The question presented, therefore, is, can the plaintiffs be permitted to show, in contradiction of the express terms of the contract, that it was orally agreed before its making and delivery that they should be permitted thereafter to do an act which the contract forbids?
This is not an action brought to so reform a contract as that it shall be made to voice the agreement which the parties intended to make. On the contrary, it is based on the policy as it was written, and cannot be maintained by evidence that the contract was intended to be a different one. For a policy of insurance is presumed to embrace the entire agreement of the parties. The precedent oral agreement cannot be regarded as a part of the policy or in any wise effective as a contract. Like other written contracts the oral agreement, preceding its execution and delivery, is presumed to have become merged in it, and its terms cannot be controlled or varied by parol evidence. (Pindar v. Resolute Fire Ins. Co., 47 N.Y. 114; Ripley v.Ætna Ins. Co., 30 id. 136; Alston v. Mechanics' Mutual Ins.Co., 4 Hill, 329.)

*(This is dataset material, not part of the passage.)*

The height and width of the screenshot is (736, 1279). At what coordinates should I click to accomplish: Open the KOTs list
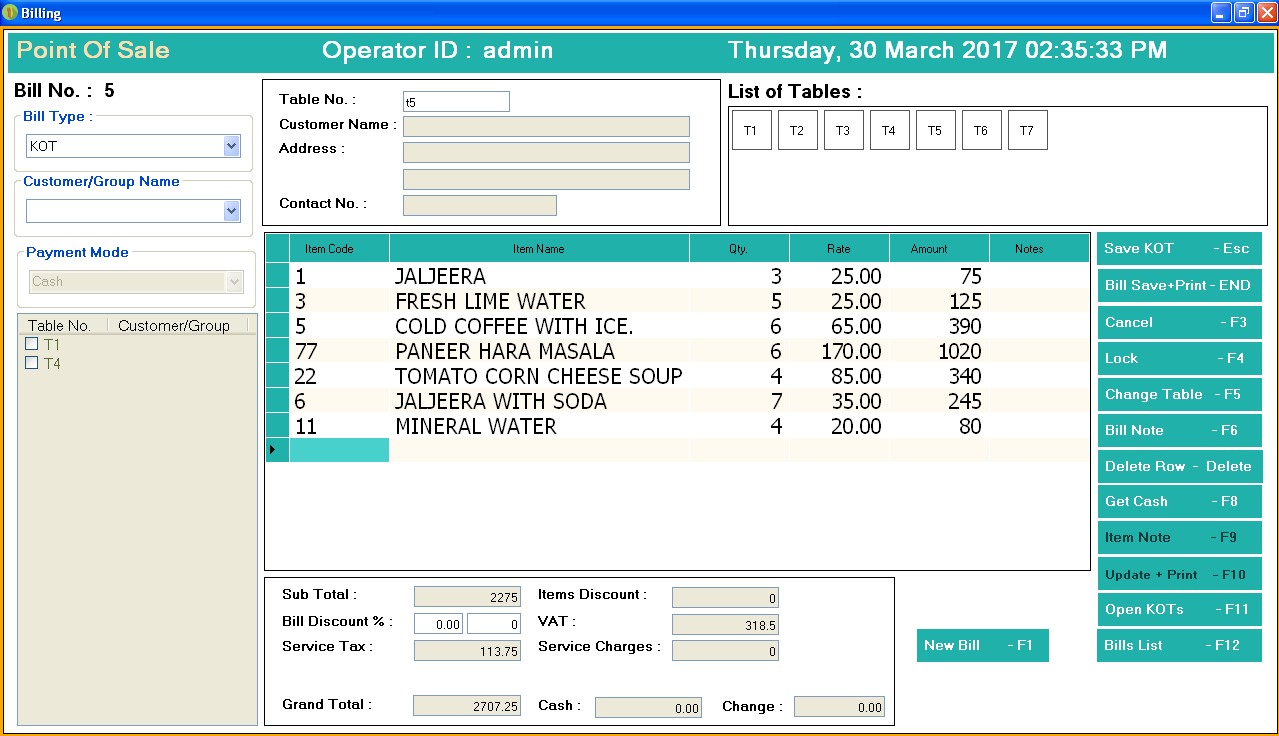(x=1178, y=609)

The cases of Van Schoick v. Niagara Insurance Company (68 N.Y. 434); Woodruff v. Imperial Insurance Company (83 id. 135) and Short v. Home Insurance Company (90 id. 16), are not in conflict with this rule. True, oral evidence was received in each of those cases. It was not received, however, for the purpose of contradicting the written agreement, or to show that the parties made a different contract than the one expressed, but to demonstrate that the insurer, at the time of the issuance of the policy, had knowledge of the facts, the existence of which were asserted upon the trial, to constitute a breach of warranty. Upon such proof was predicated an estoppel against the insurer. It was held, in effect, that if the insurer receive pay for a policy of insurance, knowing it to be invalid when issued, he shall be deemed to be estopped from insisting upon its invalidity. The object of this rule is to prevent *Page 323 fraud and to render it impracticable for insurers to attempt the acquisition of premiums upon policies known to be invalid when issued. The principle of those cases cannot be applied here. The act which the contract declares shall vitiate the policy had not been performed when the policy was issued. It was not an existing fact The policy was, therefore, valid at the time of its issuance, and so remained until the property was conveyed without the consent of the defendant. Certainly, the facts here disclosed fail to suggest a fraud which will estop the defendant from interposing as a defense the warranty against a conveyance of the property. As the defendant is not estopped and the action is brought upon the contract as it was written, it follows that the admission of parol testimony to vary or contradict one of its provisions was error.
The judgment should be reversed and a new trial granted, costs to abide the event.